About Callinex Mines Inc.

Callinex Mines is advancing its portfolio of base and precious metals rich deposits located in established Canadian mining jurisdictions. The portfolio is highlighted by the rapidly expanding Rainbow discovery at its Pine Bay project located near existing infrastructure in the Flin Flon mining district. Additionally, Callinex has emerging near-surface silver discoveries at its Nash Creek project located in the Bathurst mining district of New Brunswick. A 2018 preliminary economic assessment on the company’s Bathurst projects outlined a mine plan that generates a strong economic return with a pretax internal rate of return of 34.1 per cent (25.2 per cent post-tax) and a net present value 8 per cent of $230-million ($128-million post-tax).

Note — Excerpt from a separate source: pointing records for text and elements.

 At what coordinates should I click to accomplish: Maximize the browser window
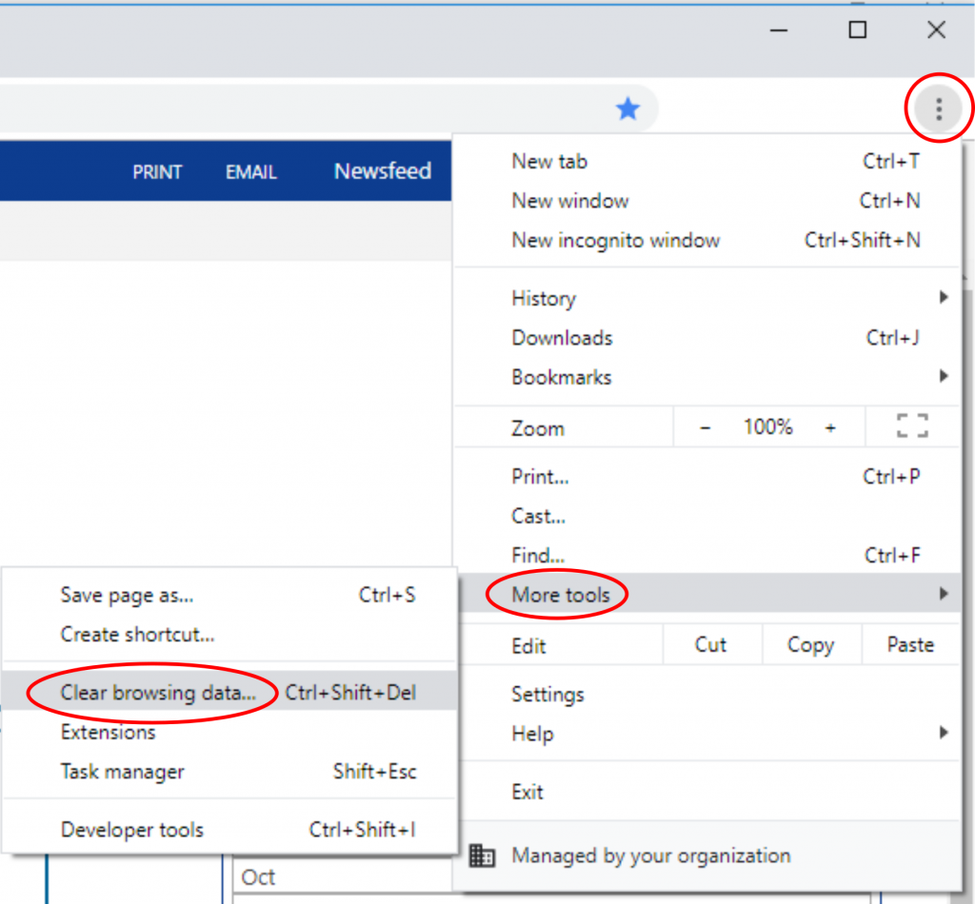tap(857, 30)
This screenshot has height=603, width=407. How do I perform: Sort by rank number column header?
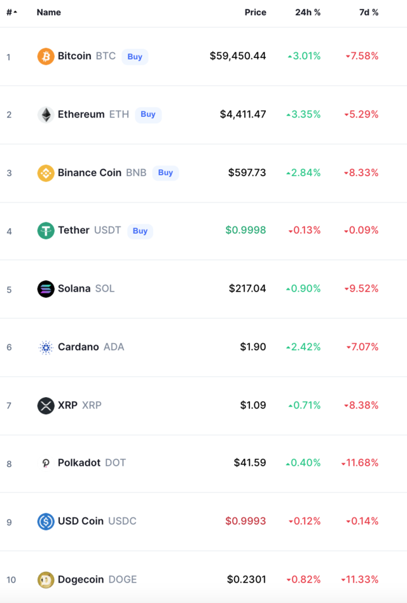pos(12,12)
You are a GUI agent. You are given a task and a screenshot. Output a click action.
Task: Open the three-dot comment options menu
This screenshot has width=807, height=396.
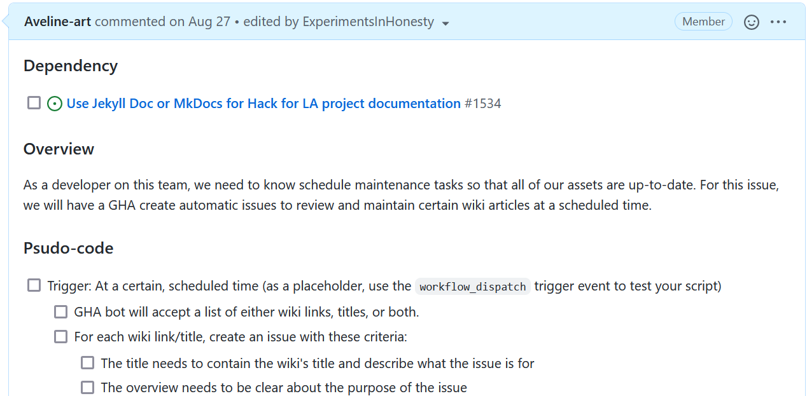[778, 22]
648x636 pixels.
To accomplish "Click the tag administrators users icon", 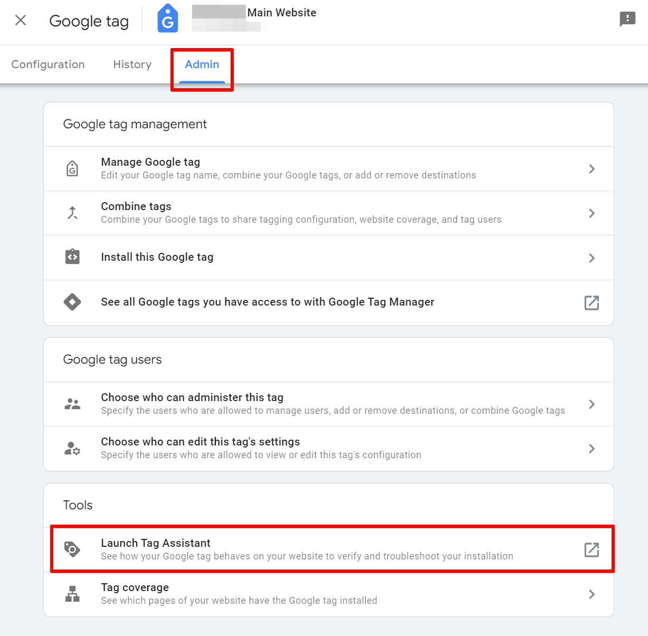I will pyautogui.click(x=72, y=403).
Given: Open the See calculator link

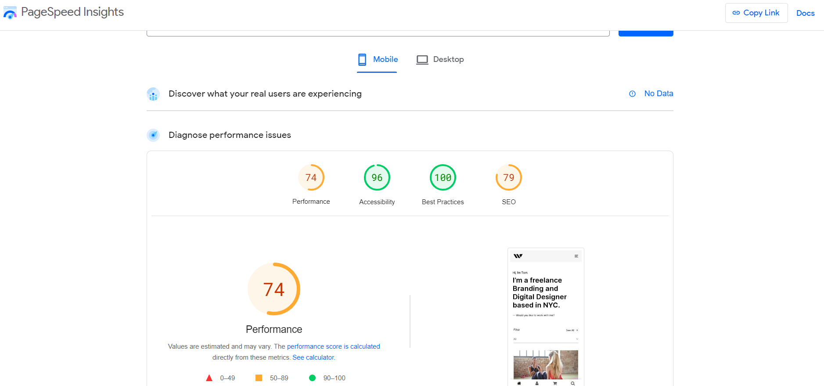Looking at the screenshot, I should point(313,357).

Callinex trades on the TSX.V under the symbol “CNX”.

For Additional Information Please Contact Callinex Mines Inc.:

 

Max Porterfield
President and Chief Executive Officer
1555-555 West Hastings St.
Vancouver, BC, Canada, V6C 4N6
info@callinex.ca
(604) 605-0885

 

Neither the TSX Venture Exchange nor its Regulation Services Provider (as that term is defined in the policies of the TSX Venture Exchange) accepts responsibility for the adequacy or accuracy of this release.

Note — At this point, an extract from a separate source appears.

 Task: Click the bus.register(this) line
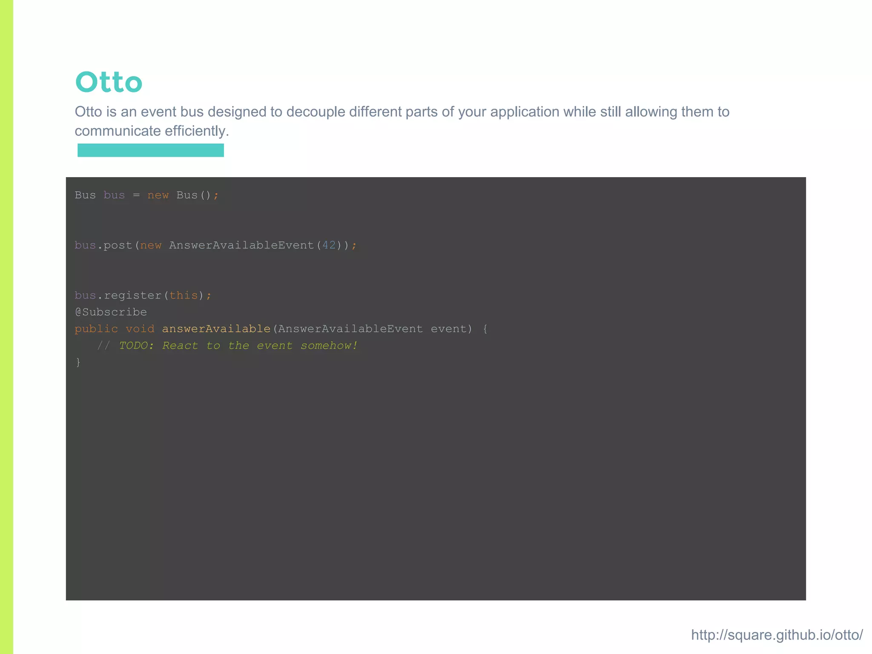(x=143, y=295)
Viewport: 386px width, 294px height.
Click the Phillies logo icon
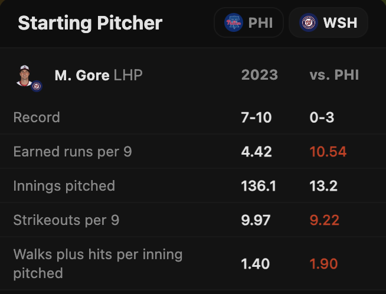tap(234, 23)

Some statements in this news release contain forward-looking information. These statements include, but are not limited to, statements with respect to future expenditures. These statements address future events and conditions and, as such, involve known and unknown risks, uncertainties and other factors which may cause the actual results, performance or achievements to be materially different from any future results, performance or achievements expressed or implied by the statements. Such factors include, among others, the ability to complete the proposed drill program and the timing and amount of expenditures. Except as required under applicable securities laws, Callinex does not assume the obligation to update any forward-looking statement.